Tool Review #4: Esther’s Trello Board—List-Making for a Near-Digital Teacher

Aug 6, 2014

During a recent teacher workshop in Houston, I spotted Esther K. eagerly updating her To-Do lists in the back of my session. As you know, I’m always on the prowl for new systems to profile! While I’ve found many digital leaders, it’s rare to find a close-to-digital teacher, given the nature of the teaching role. Enter Esther, an 11th and 12th grade physics teacher. Esther uses the app Trello to digitally manage her To-Dos. Let’s dig in!

Below is the big picture of Esther’s To-Do’s. Moving from left to right, we have the following categories:

  1. General To-Do—must be done at some point
  2. Do This Month—must be completed this month
  3. Do Soon—must be done this week
  4. Doing Today (love the active verb here!)—must be done today
  5. Done—completed work. Esther says that digitally oriented folks often lose the prime satisfaction of crossing things off their lists, so this feeds that urge and keeps her motivated!

Click on image to enlarge.

Zooming in on Esther’s “Do Soon” list, you can she has created a To-Do titled “@setup another crate.” Esther has to set up a new instructional crate of materials for one of her classes.

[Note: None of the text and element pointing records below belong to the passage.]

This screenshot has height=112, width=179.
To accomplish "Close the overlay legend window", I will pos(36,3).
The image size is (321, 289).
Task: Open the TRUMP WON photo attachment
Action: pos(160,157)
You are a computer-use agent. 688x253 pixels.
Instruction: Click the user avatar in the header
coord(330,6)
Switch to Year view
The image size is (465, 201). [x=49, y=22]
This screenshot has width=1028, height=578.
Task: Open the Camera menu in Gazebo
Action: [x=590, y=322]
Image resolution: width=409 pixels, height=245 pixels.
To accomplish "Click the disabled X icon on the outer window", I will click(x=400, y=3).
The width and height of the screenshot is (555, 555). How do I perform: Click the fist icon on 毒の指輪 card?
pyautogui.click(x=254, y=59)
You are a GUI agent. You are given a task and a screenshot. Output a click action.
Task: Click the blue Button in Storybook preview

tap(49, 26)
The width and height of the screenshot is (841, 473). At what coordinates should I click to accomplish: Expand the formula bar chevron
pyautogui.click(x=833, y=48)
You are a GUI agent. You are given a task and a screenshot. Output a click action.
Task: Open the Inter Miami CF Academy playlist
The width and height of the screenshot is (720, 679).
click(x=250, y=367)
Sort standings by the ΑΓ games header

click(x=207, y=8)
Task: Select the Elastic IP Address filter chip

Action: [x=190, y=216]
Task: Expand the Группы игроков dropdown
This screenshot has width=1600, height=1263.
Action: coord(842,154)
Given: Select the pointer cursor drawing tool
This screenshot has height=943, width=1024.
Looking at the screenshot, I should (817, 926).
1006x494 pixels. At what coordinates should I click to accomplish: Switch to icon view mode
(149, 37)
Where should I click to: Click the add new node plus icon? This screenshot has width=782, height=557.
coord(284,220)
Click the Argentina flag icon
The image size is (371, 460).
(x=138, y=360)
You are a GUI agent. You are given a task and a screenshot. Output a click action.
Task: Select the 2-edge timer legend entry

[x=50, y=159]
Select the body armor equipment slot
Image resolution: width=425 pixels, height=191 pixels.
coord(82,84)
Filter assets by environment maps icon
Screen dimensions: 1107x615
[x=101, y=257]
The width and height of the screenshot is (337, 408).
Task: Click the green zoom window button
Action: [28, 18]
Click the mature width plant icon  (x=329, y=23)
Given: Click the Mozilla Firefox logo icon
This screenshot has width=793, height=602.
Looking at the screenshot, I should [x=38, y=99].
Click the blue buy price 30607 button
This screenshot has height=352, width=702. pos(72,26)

Clicking on this To-Do expands it further. Now you can see the bite-sized actions required (predictably our favorite feature!) to get this To-Do done:

  • Turn in docs for class PDs
  • Pick up docs by group
  • Grades to be sorted
  • Answer keys
  • Extra topics by date/topic

Esther subscribes to David Allen’s Getting Things Done way of organizing her lists: by “context.” This means that To-Dos are organized by what needs to be done, such as for a Project, Home, or School. There are other ways to organize your Upcoming To-Do list, such as by Start Month (my personal favorite), by location, by energy level, and my new obsession—by the amount of time something will take.

I asked Esther what supported her quest for digital organization. The following conditions jumped out at me.

  • Your school has got to be technology friendly, or at least technology-neutral. In Esther’s case, her building’s administrators frequently use their phones.
  • You have to know what you want out of the product before you start using it. Sometimes it is best to build the habit on paper and add the technology later. Don’t just jump on the first thing you see.
  • Ensure your devices are all synchronized. In Esther’s case, her iPhone, Nexxus Galaxy and laptop all either have the app or widget version of Trello synched and ready to go.

Esther, thanks for inspiring so many of us to move toward the digital realm!